▸ EXTRACT PROVIDED:

[Start of Attachment]

Farkash-Hacohen said that the ministry will still use some “hidden tools” that cannot be revealed to the public. However, she hopes to be as transparent as possible, “because we work for the public and don’t have what to hide,” and plans to make her schedule and that of ministry Director-General Ronen Manelis public.
A large part of the Strategic Affairs Ministry goes to its work with a broad network of pro-Israel NGOs around the world. Some do not openly admit to working with the Israeli government, and the ministry respects those policies.
Farkash-Hacohen would also not relay specific details of what her ministry is doing to prepare for a possible war crimes trial in the International Criminal Court, though it is known to have a network of lawyers, as well.
The minister warned that “Israel is facing a year of delegitimization,” between the ICC proceedings, the UN Human Rights Council blacklist against more than 100 companies operating in Judea and Samaria, and a spike in antisemitism that has come with the social unrest amid the coronavirus pandemic.
“The ICC turned into a political tool in a way that goes against the rules of the UN itself, which is committed to acting equally and fairly,” she said. “The ICC acts in a way that is discriminatory and illegitimate against Israel and other democratic countries.
“How did the ICC get form being a body that was supposed to be a check on acts of genocide and such, to turning young Israelis who defend Israel’s borders from terrorism into potential defendants? I don’t understand it and can’t accept it,” she said.
The Strategic Affairs Ministry’s role is to be the coordinating body for all of the challenges related to delegitimization, whether they’re economic – like the UN blacklist – academic, diplomatic or security issues.
Farkash-Hacohen warned that “delegitimization against Israel and calls for the destruction of the Jewish state is growing. It isn’t disappearing; it’s getting worse.”
MUCH LIKE her predecessor as strategic affairs minister, new Ambassador to the UN Gilad Erdan, Farkash-Hacohen is a skilled political pugilist. She’s a very outspoken defender of Alternate Prime Minister Benny Gantz and Blue and White, and is one of the party’s MKs who has appeared the most on TV and radio interviews day after day to defend its positions.
“I’m a fighter in my personality. I’m not afraid to fight for what I believe in,” Farkash-Hacohen said.

[End of Attachment]

Write the next part of the article about Strategic Affairs Minister Farkash-Hacohen, picking up right after its final sentence.

▸ SOURCE DATA:

[Start of Attachment]

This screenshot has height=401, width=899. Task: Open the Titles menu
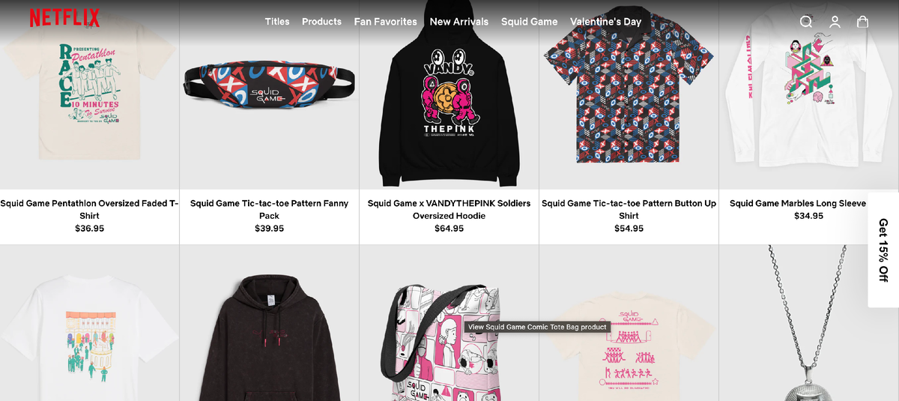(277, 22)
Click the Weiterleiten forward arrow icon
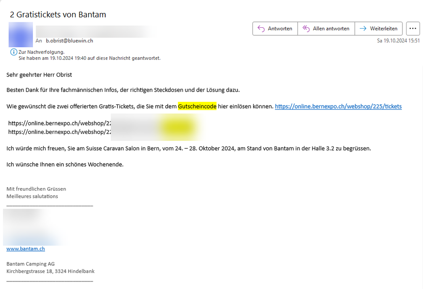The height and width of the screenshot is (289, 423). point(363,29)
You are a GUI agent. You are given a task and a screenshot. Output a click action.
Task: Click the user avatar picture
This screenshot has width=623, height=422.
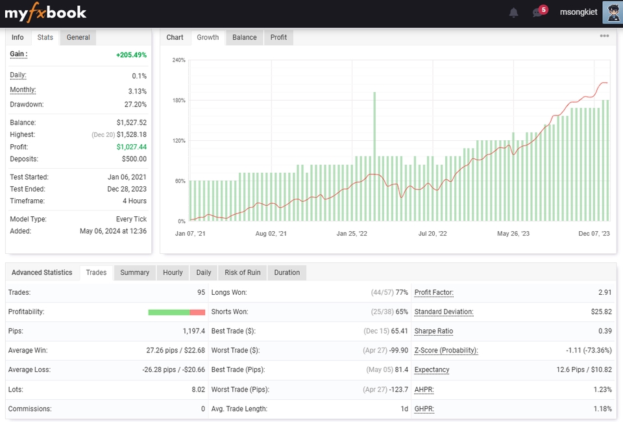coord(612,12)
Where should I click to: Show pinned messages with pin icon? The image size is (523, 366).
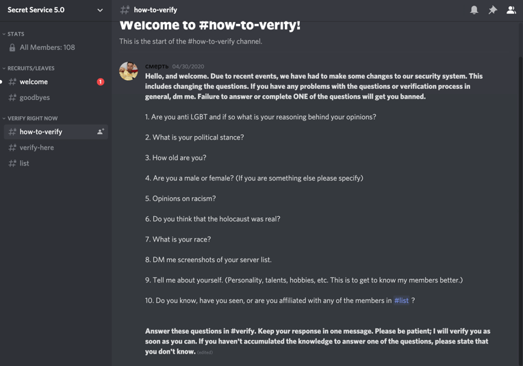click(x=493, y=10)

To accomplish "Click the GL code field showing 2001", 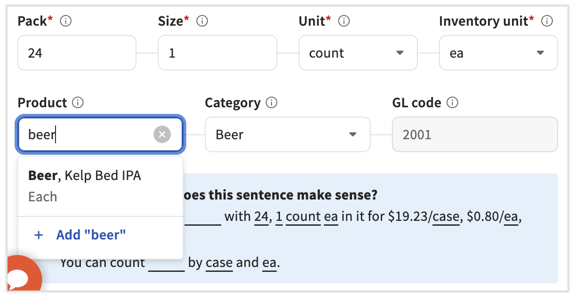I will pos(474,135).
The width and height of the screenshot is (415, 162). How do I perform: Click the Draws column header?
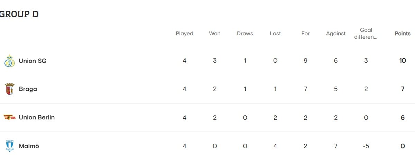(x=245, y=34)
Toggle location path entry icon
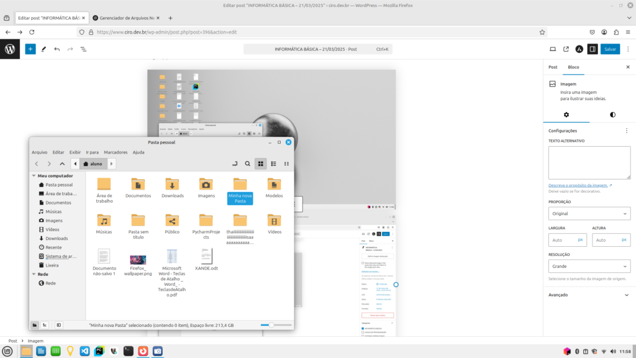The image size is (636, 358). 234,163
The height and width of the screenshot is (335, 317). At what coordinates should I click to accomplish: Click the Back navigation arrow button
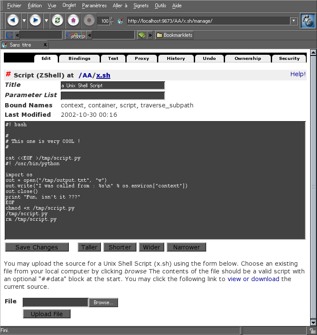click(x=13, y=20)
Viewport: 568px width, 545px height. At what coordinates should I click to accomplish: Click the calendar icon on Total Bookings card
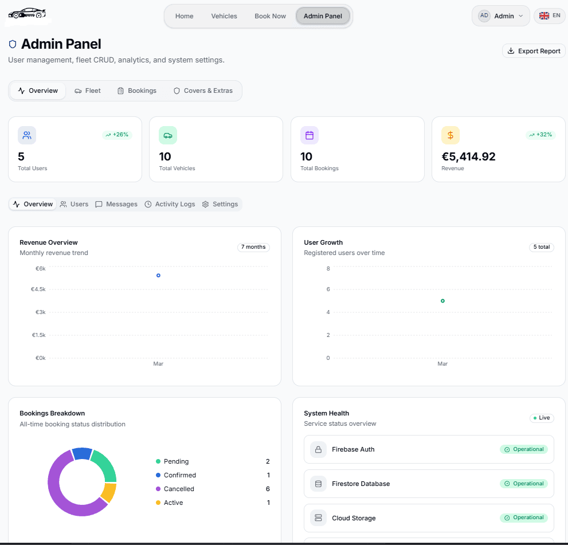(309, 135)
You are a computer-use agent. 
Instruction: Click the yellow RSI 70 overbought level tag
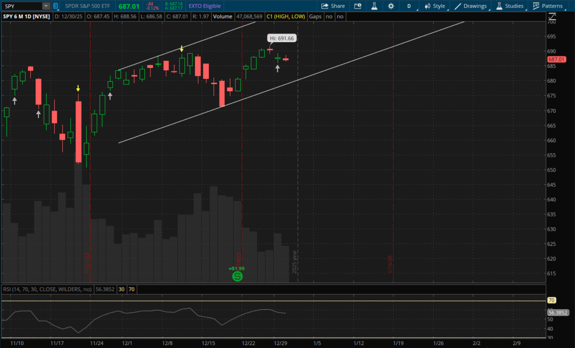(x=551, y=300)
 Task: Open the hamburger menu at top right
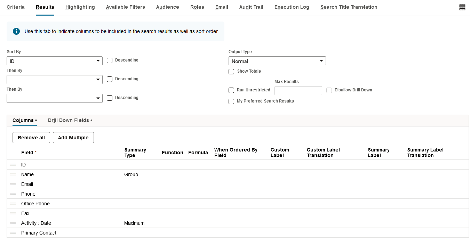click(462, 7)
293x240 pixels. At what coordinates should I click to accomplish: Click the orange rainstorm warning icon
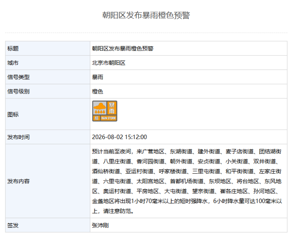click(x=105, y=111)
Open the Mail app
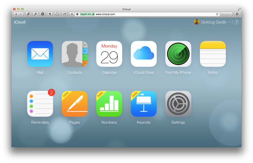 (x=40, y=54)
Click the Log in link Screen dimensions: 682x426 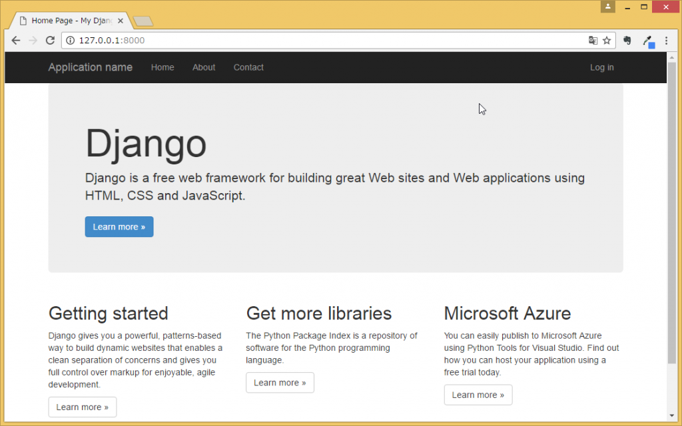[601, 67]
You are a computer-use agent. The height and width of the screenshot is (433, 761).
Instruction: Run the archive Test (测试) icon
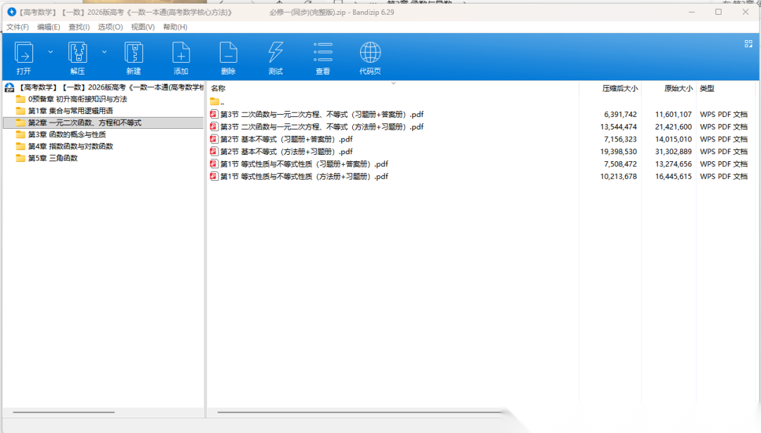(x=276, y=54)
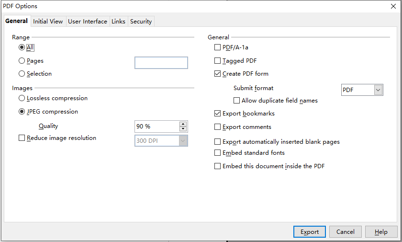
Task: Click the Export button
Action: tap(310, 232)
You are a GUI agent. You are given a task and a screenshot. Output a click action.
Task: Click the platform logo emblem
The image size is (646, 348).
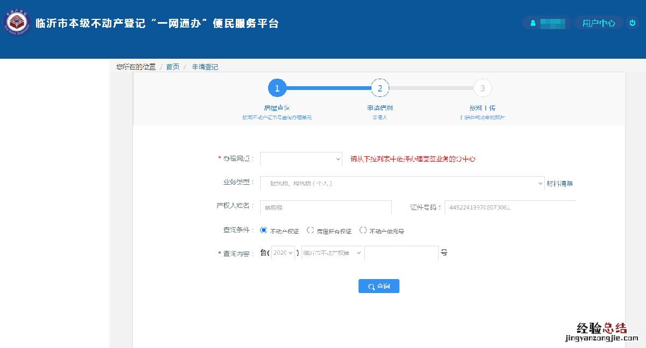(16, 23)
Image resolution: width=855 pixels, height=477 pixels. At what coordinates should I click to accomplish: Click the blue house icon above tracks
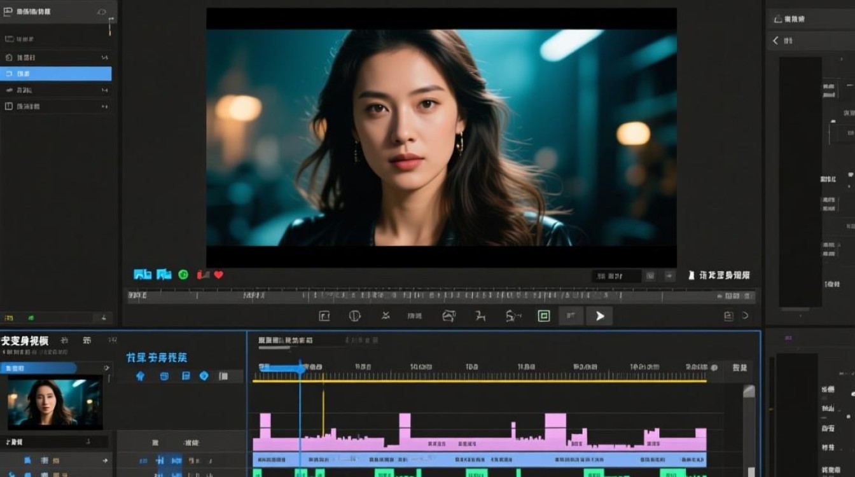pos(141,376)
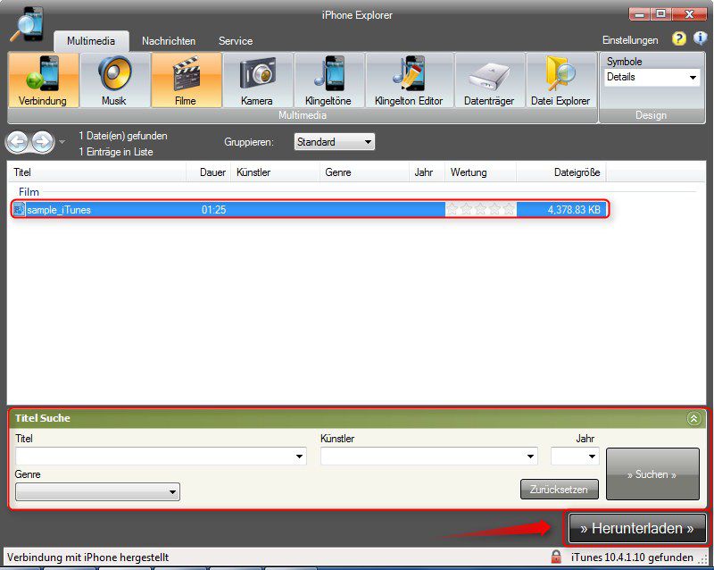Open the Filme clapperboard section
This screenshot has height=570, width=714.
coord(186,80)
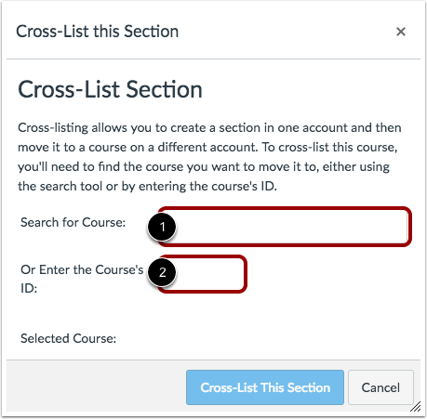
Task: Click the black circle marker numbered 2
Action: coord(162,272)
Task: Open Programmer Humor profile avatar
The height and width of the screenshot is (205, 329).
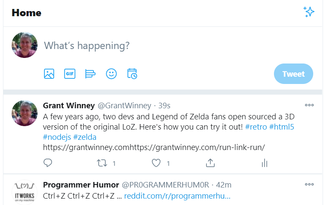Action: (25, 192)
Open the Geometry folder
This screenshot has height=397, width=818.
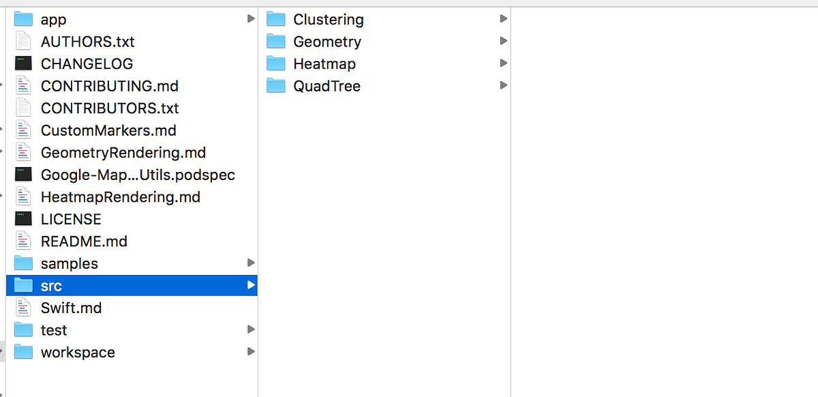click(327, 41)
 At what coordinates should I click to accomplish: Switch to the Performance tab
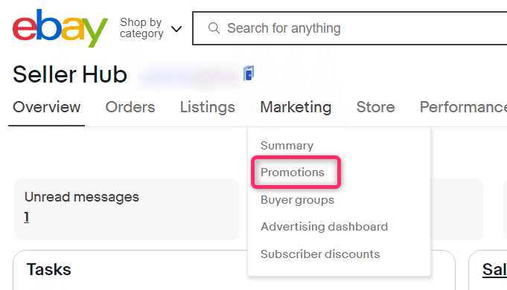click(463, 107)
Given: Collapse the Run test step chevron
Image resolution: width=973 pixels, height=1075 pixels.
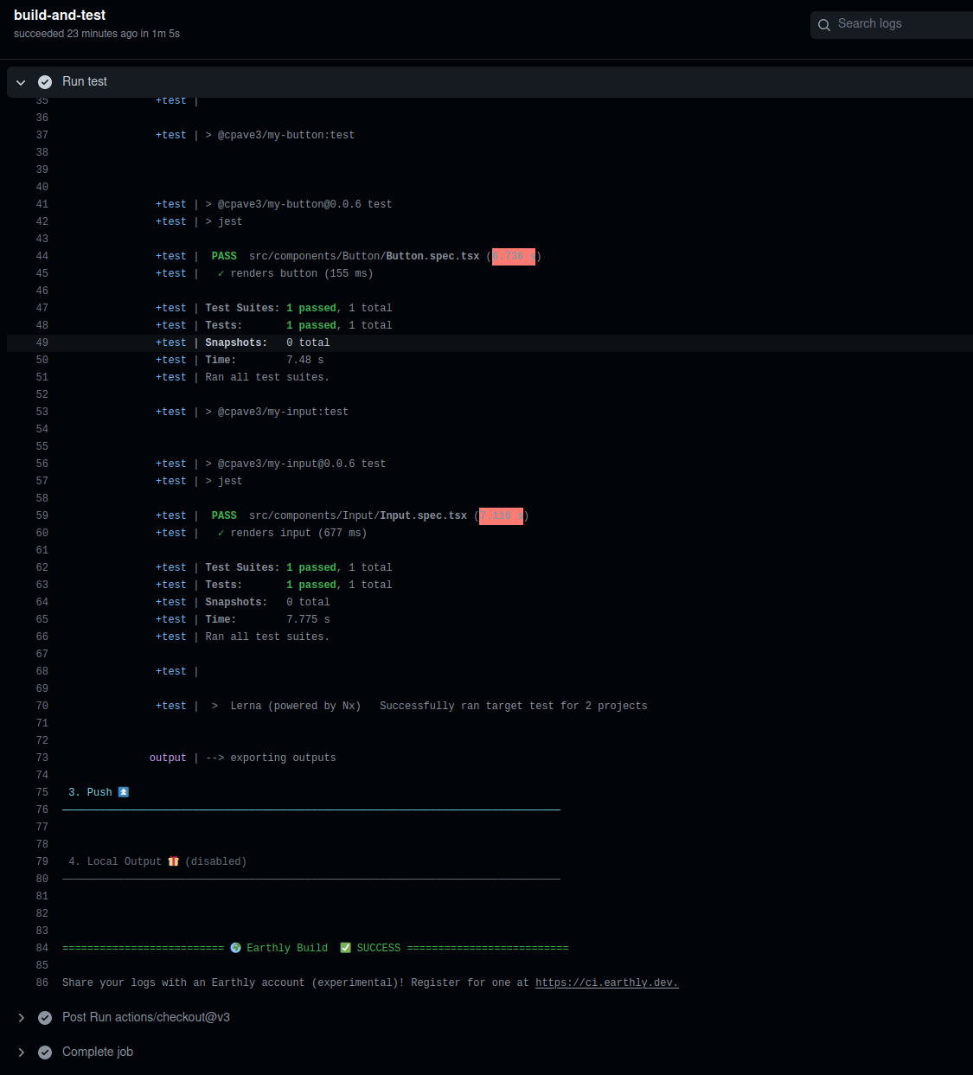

[End of Attachment]

▸ ANSWER SPACE:
When it comes to the current political crisis, Farkash-Hacohen said the dispute over whether to have a one-year budget for the remainder of 2020 – as Prime Minister Benjamin Netanyahu wants – or a two-year budget for 2020-2021 – as Gantz wants and the coalition agreement states – is “fake news.”
“It’s between those who want to dismantle this government because it doesn’t serve his personal interests, and to drag the people of Israel into an election, and those who don’t,” she said.
Though she said the budget is not the real reason for the dispute, on the economic side, Farkash-Hacohen said Israel needs a budget to last through 2021 to encourage economic stability and growth in the coronavirus-induced downturn.
It’s a matter of principle for Blue and White that Netanyahu and Likud keep to the terms of the coalition agreement, so that Gantz can keep “a hand on the steering wheel and a foot on the brakes” of this unity government, she said.
“Unfortunately, Prime Minister Netanyahu is trying to find cracks in the agreement so he can escape it due to his personal considerations,” she lamented.
As for the negotiations to end the political crisis, Farkash-Hacohen said it’s too early to say where they will go, but that Blue and White “decided to act responsibly” by supporting on Wednesday the bill to postpone the August 25 deadline to pass a budget.
“When there is a will there is a way. The real challenge is that I’m not sure there is a will,” Farkash-Hacohen said. “The real question is what is [Netanyahu’s] intentions in this crisis. We in Blue and White are sure it’s a manufactured crisis. We hope the prime minister and Likud will behave responsibly.”